I'm proposing a user identifier something like "FoafMob Jims
Mobile" actually how about "FoaM"? Short, sweet, and
it should be easy to type with T9 text entry.
I did a little bit of tinkering with my
Foaf file
earlier, fixing a few errors and adding a few more hooligans,
and I somehow (through luck rather than planning) ended up
with the first Foaf file with
foaf:gender
in the wild.
Thanks to the
#foaf crowd
(Libby and
JibberJim
in particular) for pointing me in the right directions.

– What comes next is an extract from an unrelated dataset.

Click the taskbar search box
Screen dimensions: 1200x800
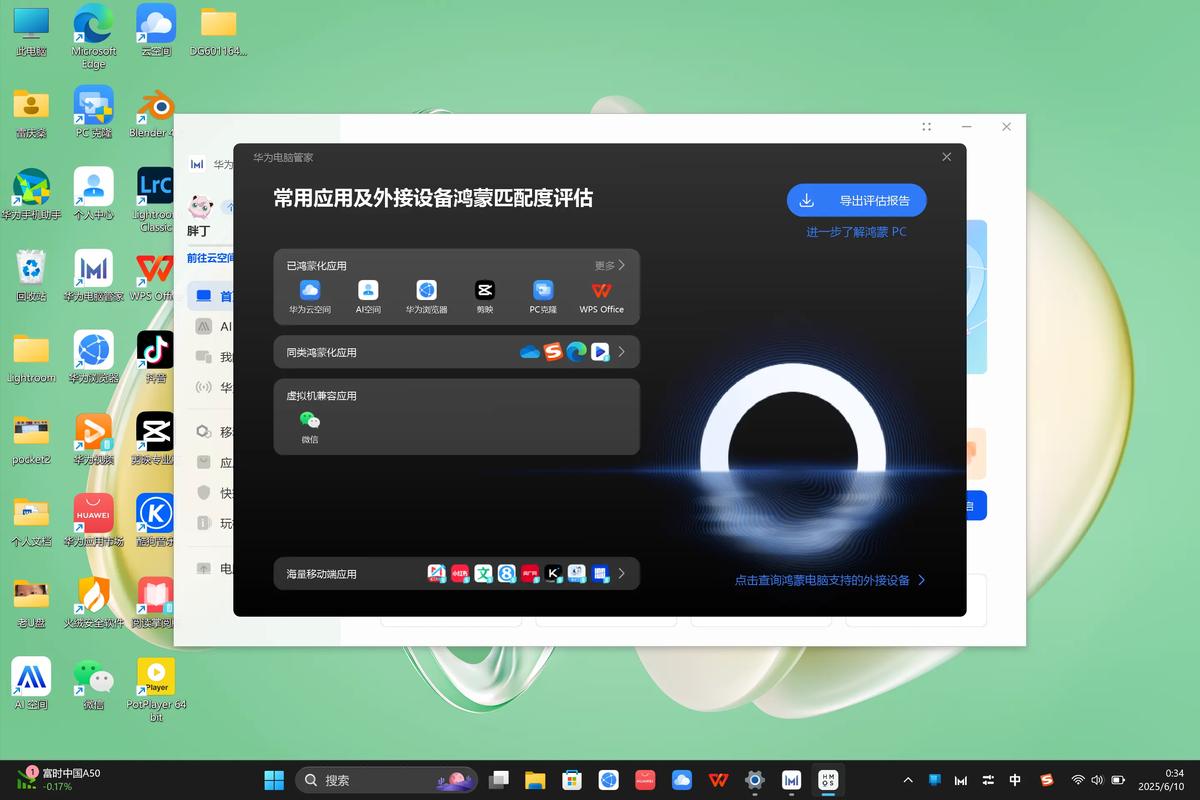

Other notable points in the update, I've sorted out some
of the confusion with my
Ecademy
Foaf file by including my
foaf:mbox_sha1sumfoaf:homepage and
rdfs:seeAlso for this file in my
foaf:Person
rather than having a seperate foaf:Person
for that content; that makes sense when you think about it,
it's just more data about me, it's not about another person.
I had Mobitopia
as a
foaf:weblog,
sure it's a weblog I contribute to, but it's not just mine,
so I added a
foaf:Group which has
a weblog (Mobitopia) and a number of
foaf:members,
and because of this I've also added most of the Mobitopia
contributors
to my Foaf.
A few useful pointers from this exercise, Jim's files of
bad Foaf
helped me spot a few errors, and the W3C's
RDF Validator
and
Libby'sRosco
tool
helped me fix the worst of my stupidity...
The infamous
Foaf Explorer
and the RDF
Photo codepiction
tools were useful for surfing the ever increasing Foaf World,
apparantly I'm less than 15 links removed from JFK somehow.

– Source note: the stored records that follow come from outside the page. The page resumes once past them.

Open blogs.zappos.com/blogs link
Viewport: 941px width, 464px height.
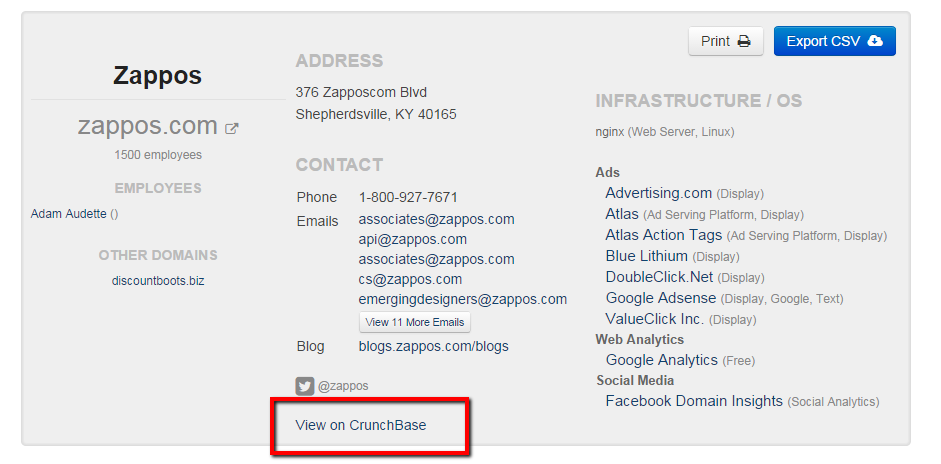(x=433, y=346)
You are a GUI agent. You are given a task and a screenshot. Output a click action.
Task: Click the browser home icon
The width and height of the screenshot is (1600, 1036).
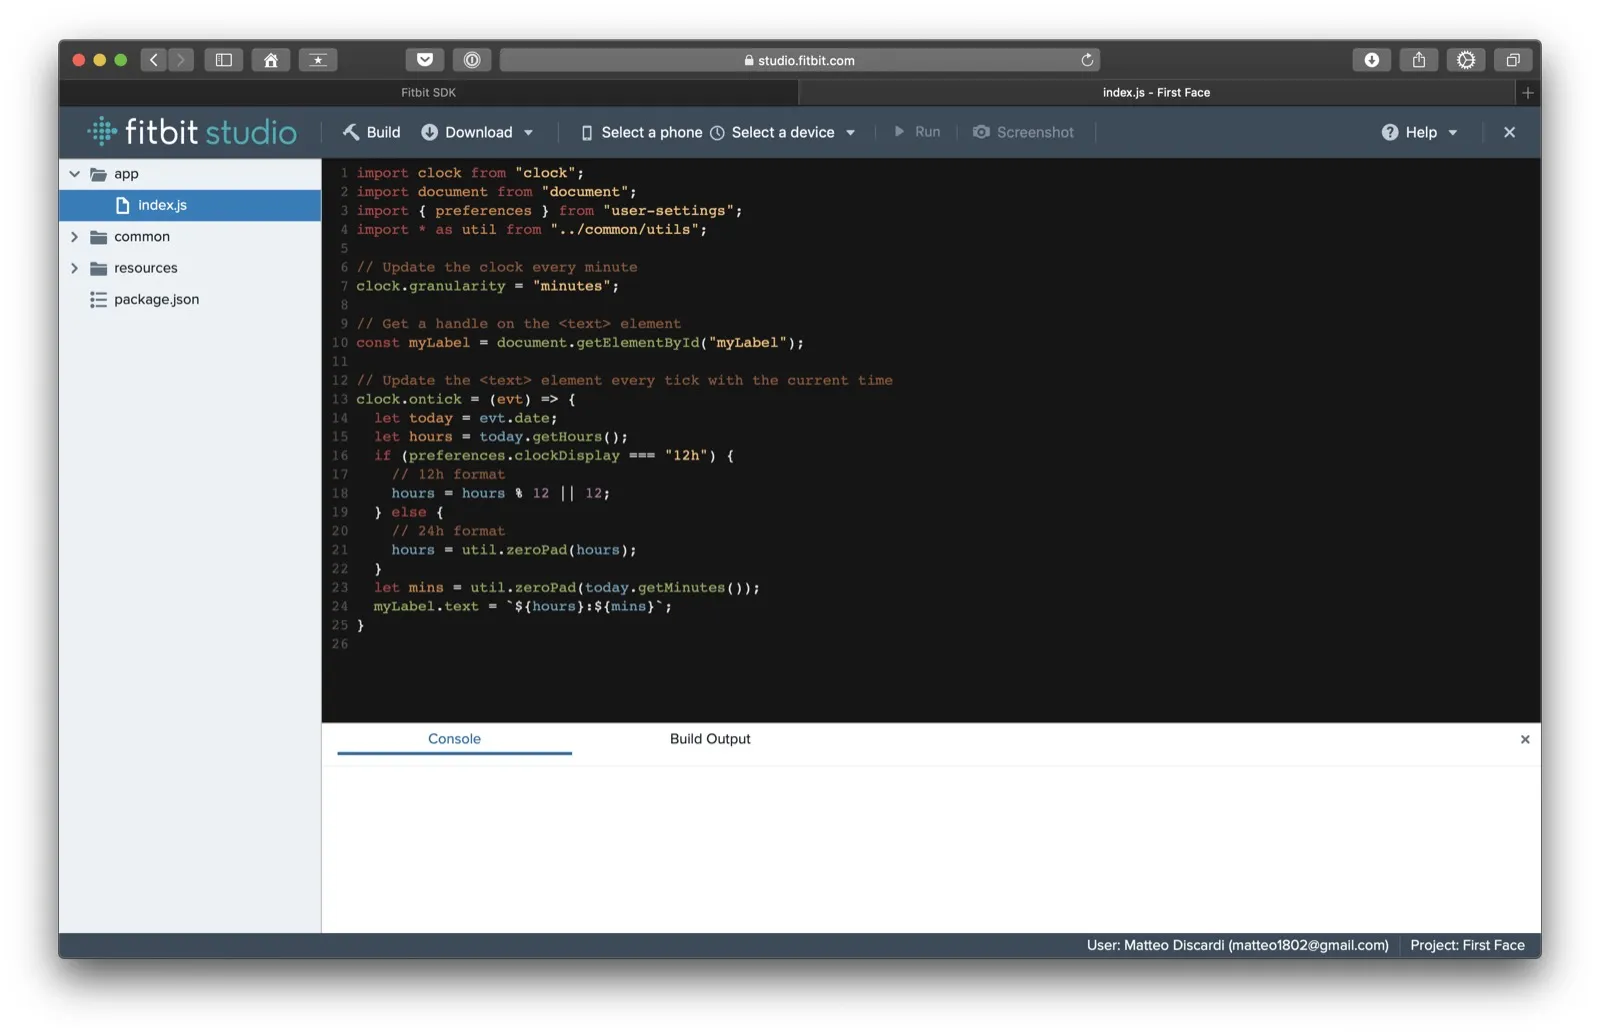tap(271, 60)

Note: If you're one of the handful of people
linking to my Foaf, please check your content, there's a few
people out there with the wrong details for various things!
There's a simple summary of stuff I'd like you to carry in
a comment at the top of my
Foaf file.
The
Foaf
folks have been busy scheming in
#mobitopia.
Not content with Foaf's emerging World domination as the primary format
for relationship description, they are now looking at mobile Foaf.
Dan Brickley
has a holding page on the
Foaf Wiki
for
FoafMobile
resources.
Tying Foaf,
Bluetooth,
and
Smartphones
together is a very smart move. Some of the concepts they're talking
about are covered here in very broad terms:
So nearly 7 years after
Crowded
House
split up I'm listening to their famous final gig at the Sydney
Opera House.
What a great band, I can't think of anyone who's consistantly produced
such a rich variety of quality music since then, although
Neil Finn has gone on to produce
some very interesting solo work.
One can only thank the internet for keeping archives of Crowded House's
live stuff available via resources such as the
Jane-Music
ftp site. Very much in the spirit of the Greatful Dead's approach to
bootlegs, and the sort of the stuff that builds real loyalty to an
artist amongst their fans.
I assume other bands have similar fan run and unofficially supported
sites, I'll have to start looking for them!